Our companies and organizations, employing 3.5 million people in grocery stores, 1.8 million people in
convenience stores, more than a million people in pizzerias, and hundreds of thousands of people at truck-
stops and travel plazas throughout the United States, agree with providing transparent nutritional information
to our customers, and we are not advocating for an exemption from providing calorie counts to our
customers. The problem is that FDAs final rule and guidance, as currently written to implement this law,
does not make sense, will not get consumers the information they need, and is dramatically burdening
businesses throughout the nation when less costly methods are available to provide the same information. For
years, our industries have advocated for these solutions, but to this point, FDA has not provided such
flexibility.
The Common Sense Nutrition Disclosure Act is comprised of practical implementation methods for various
retail, foodservice and delivery formats. The bill preserves locally-made and sourced foods sold that are not
sold across several restaurant or store locations; allows the use of a centrally located, prominent menu board
for salad bars and other food displays; differentiates between an advertisement and a menu; allows for online
compliance and similar technology for establishments that rely on remote ordering and delivery; and
provides businesses a reasonable basis standard, a period of time for corrective actions and some liability
protections for good-faith compliance efforts. The bill retains FDA and state agencies as the overseers for
good-faith compliance and does not exempt any establishment that is currently regulated under the final rule.
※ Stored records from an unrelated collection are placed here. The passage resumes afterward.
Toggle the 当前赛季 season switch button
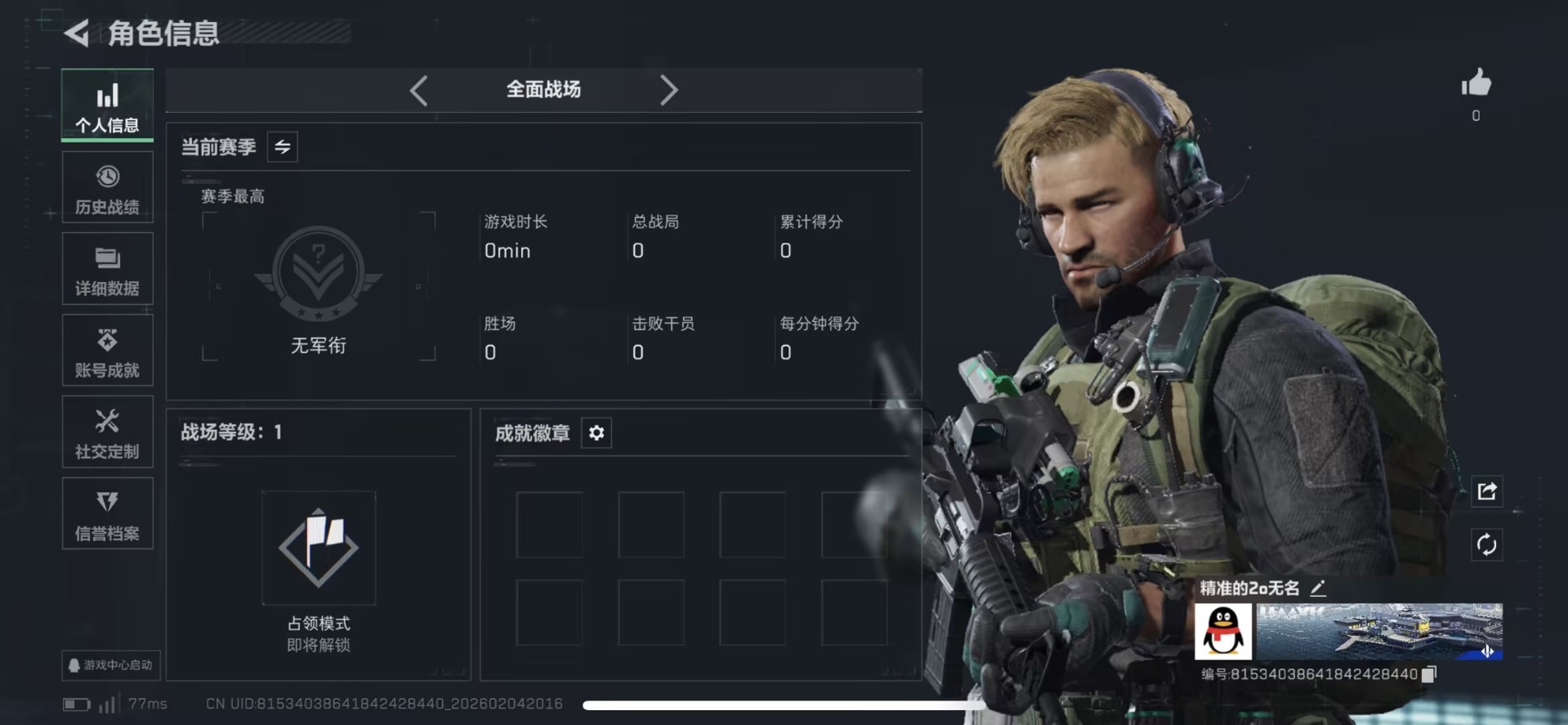This screenshot has width=1568, height=725. [x=283, y=147]
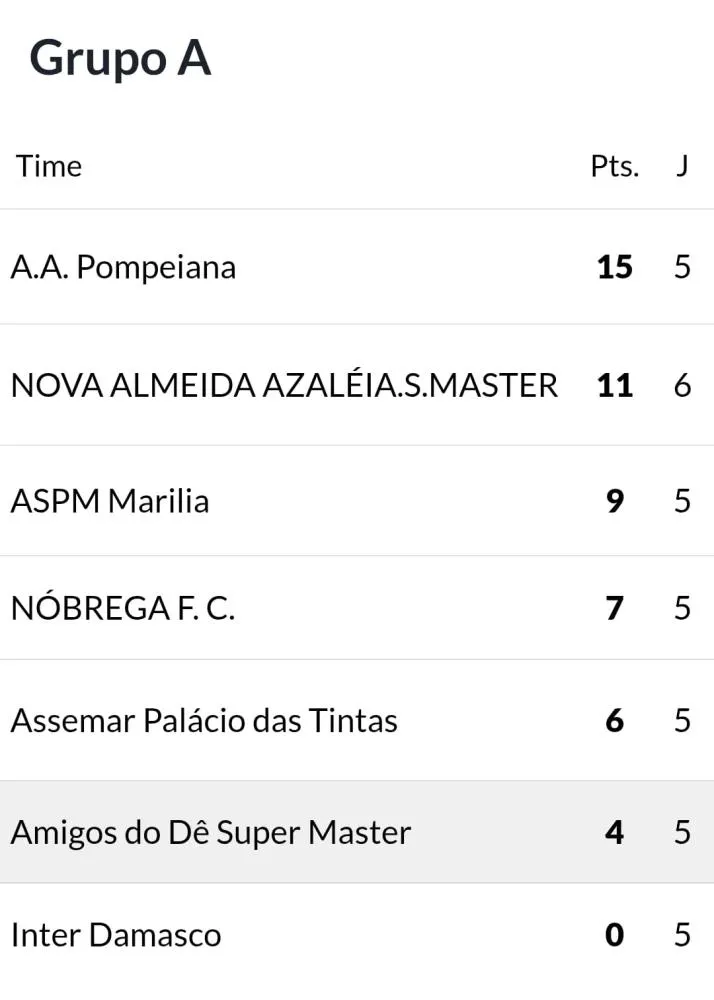This screenshot has height=1000, width=714.
Task: Click the J column header
Action: click(x=682, y=166)
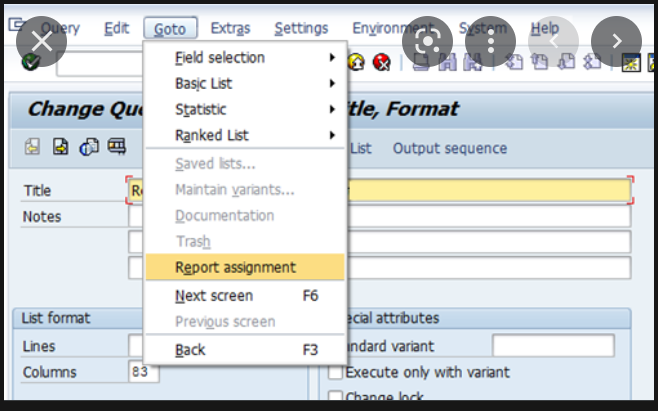
Task: Click the previous screen icon in application toolbar
Action: pos(32,147)
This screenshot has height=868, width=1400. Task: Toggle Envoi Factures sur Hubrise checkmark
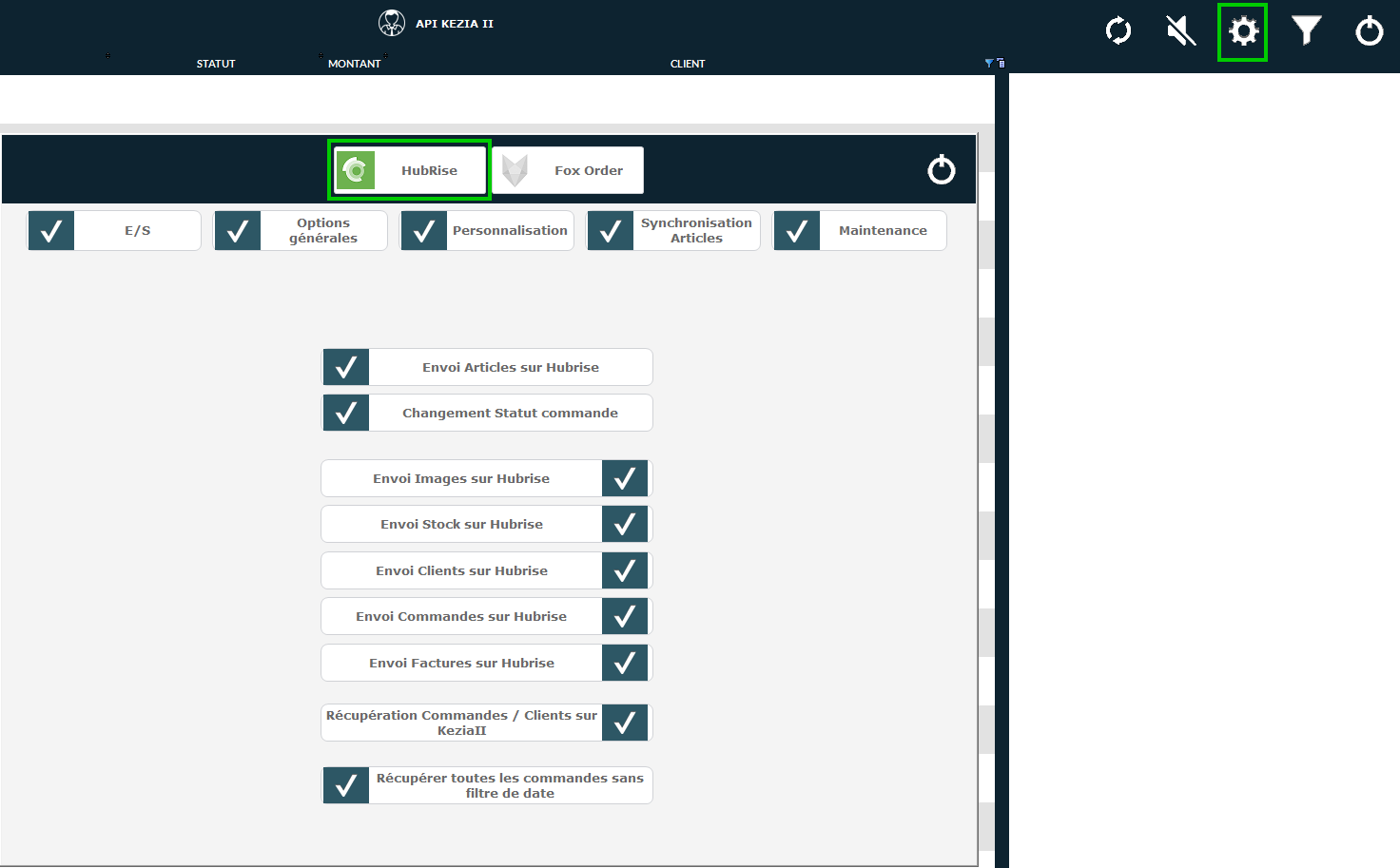(625, 663)
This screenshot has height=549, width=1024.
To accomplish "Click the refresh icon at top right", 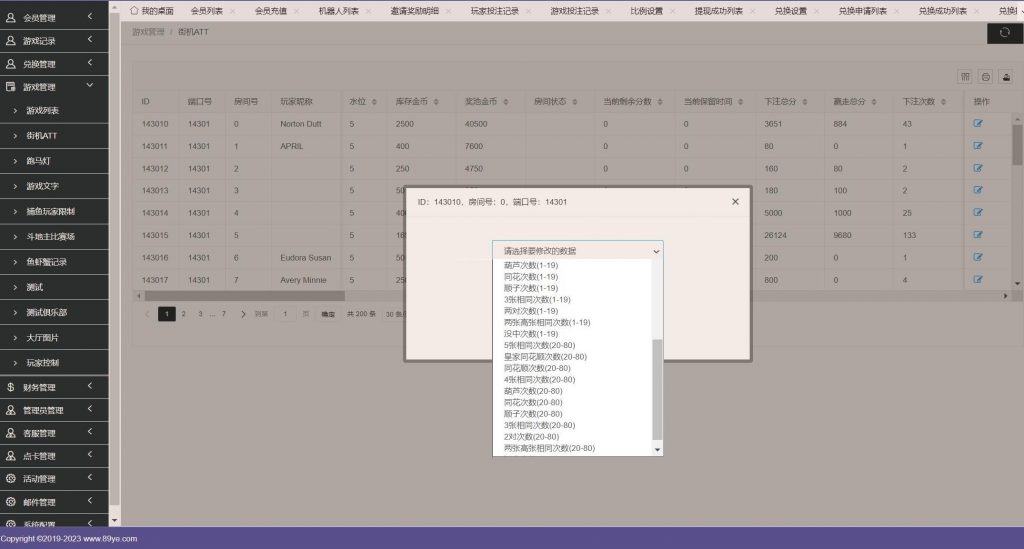I will click(x=1005, y=33).
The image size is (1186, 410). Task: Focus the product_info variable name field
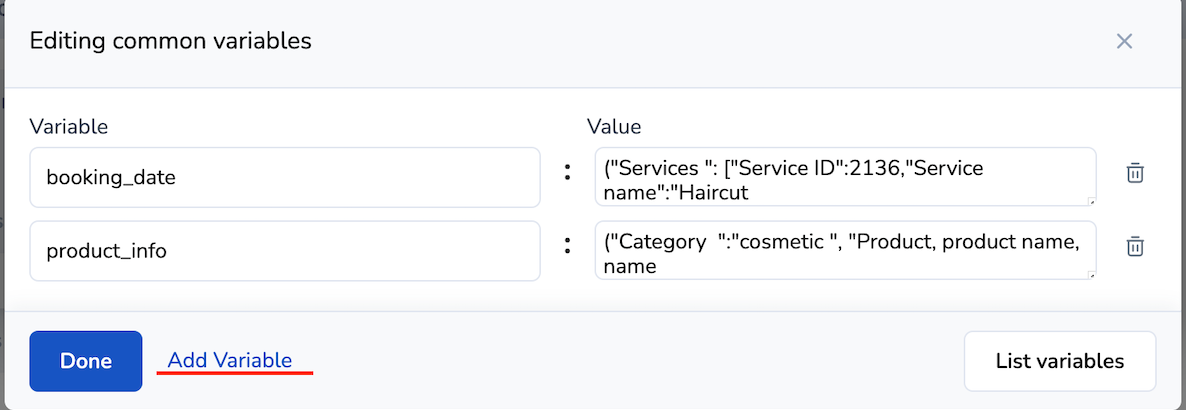284,251
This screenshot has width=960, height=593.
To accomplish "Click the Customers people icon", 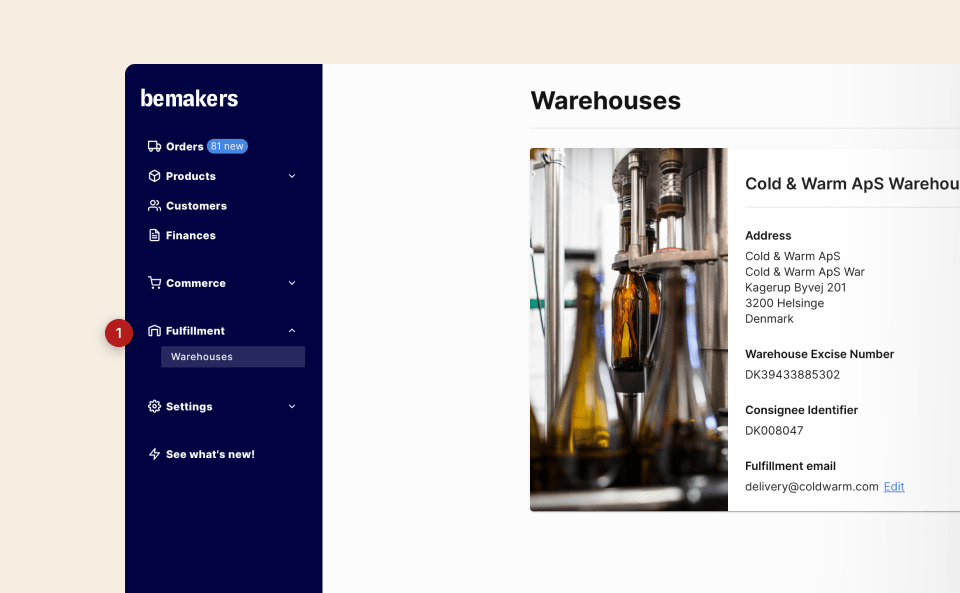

These are all measures that retain the federal menu labeling requirement but ease businesses anxiety and
increases compliance, while ensuring a smoother implementation so consumers have better access to this
nutrition information.
Businesses around the country including supermarkets, grocers, convenience stores, restaurants, truck
stops, and many others that sell food with variable foods and formats have found that this rule as currently
written is difficult or impossible to follow. Initial industry estimates put the costs of compliance with the
current rule to be more than $1 billion, and the costs continue rising due to the regulatory rigidity and fears of
overzealous enforcement and petty lawsuits for technical problems. These businesses could provide more
and better information to consumers with some reasonable flexibility like what this bill would provide.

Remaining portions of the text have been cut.